In-depth interview with BioFIT 2016 speaker Michèle Ollier, Co-founder and Partner of Medicxi in Switzerland

What would be your three pieces of advice for early-stage companies looking to access capital?

Entrepreneurs who are looking to raise capital must be very well prepared to meet with VCs.

This means ensuring that the project is already fundable, having a solid presentation and pitching with the right mindset. How can early-stage companies achieve this? The first and most important step is to deliver their project to business and science experts. Companies should ask the experts to be very critical, as sweet talk is not constructive. Multiplying these meetings with the right people will help identify the project’s real strengths but also its weaknesses, which is key. Advance awareness of these axes of progress will make the project much stronger and credible.

Firstly, it will help to assess if the project is ready to be financed. Secondly, it will allow the early-stage company to build a plan to show that these areas for attention can be addressed and therefore, build its credibility. By definition, the interlocutor should never discover these potential issues at the presentation – they should always be disclosed upfront. The presentation must include and disclose all relevant positive and negative data. It is important to build trust, based on total transparency with the audience.

From a VC perspective, what is the place of crowdfunding in the seed capital market?

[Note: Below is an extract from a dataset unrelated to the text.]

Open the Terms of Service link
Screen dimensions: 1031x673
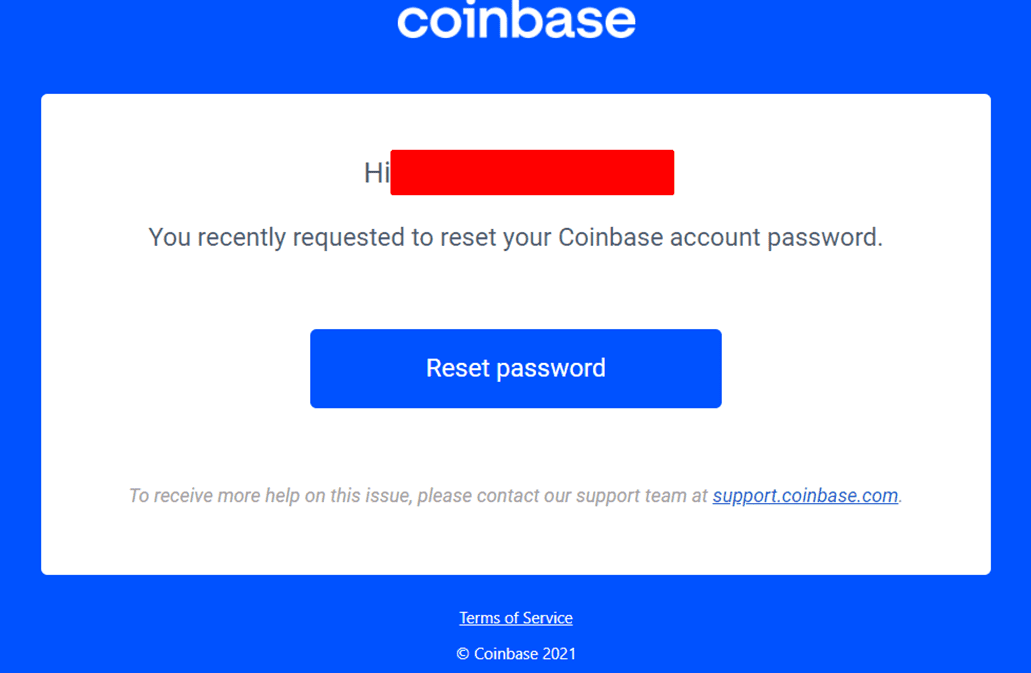(516, 618)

Crowdfunding is a great source of funding but I don’t think it is adapted to the healthcare sector. Selecting good projects in this particular field requires industry specific expertise. The percentage of failures for non-professionally selected projects is very high as is the size of investment per project.

How can we increase the number of VCs investing at the seed stage?

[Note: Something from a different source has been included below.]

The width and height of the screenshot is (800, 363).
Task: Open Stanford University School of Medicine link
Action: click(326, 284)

Seed investment requires a lot of work, expertise and time because we want to put these early stage projects on track for success from the start. However, generally, these projects lack an experienced team at this stage, so VCs have to be more involved and hands on than with more mature projects. For this reason, you cannot just decide to increase the number of VCs investing at the seed stage. It requires a certain organisation that meets these needs. I believe that what we are missing today is a higher number of experienced early stage entrepreneurs with the appropriate drug development expertise that can handle early stage projects. I see this as the major hurdle towards creating an early stage market.

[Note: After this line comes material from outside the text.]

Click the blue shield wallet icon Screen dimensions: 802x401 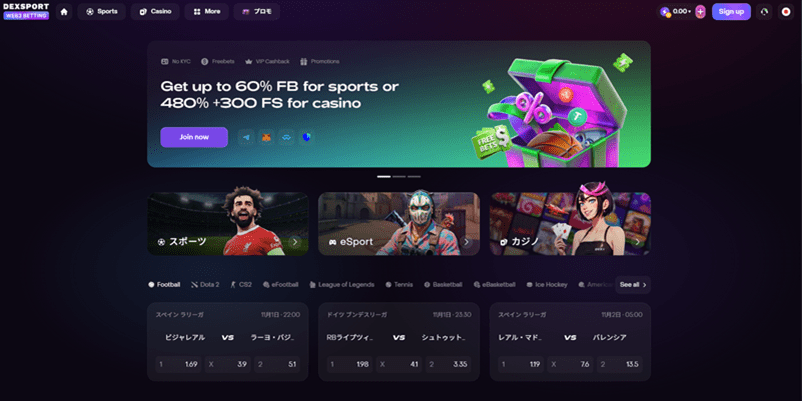[306, 137]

On 30th November, you will discuss “How to create a seed capital market” at BioFIT. This is the focus of your work at Medicxi. In your opinion, why is it crucial to cover this topic?

Creating a seed capital market would help translate the right science into well-developed projects. Consequently, this would increase the number of valuable investments and therefore the number of successes in the EU. This would have a positive domino effect on the European biotech ecosystem.

Which type of investors will be the most important for biotech early stage companies in the next five years? Who is shaping the future of investment in life sciences?

I think the answer to this is any investor with experience in selecting promising science and supporting early stage projects. People expertise, in additional to capital, is the right combination to engage in early stage investment.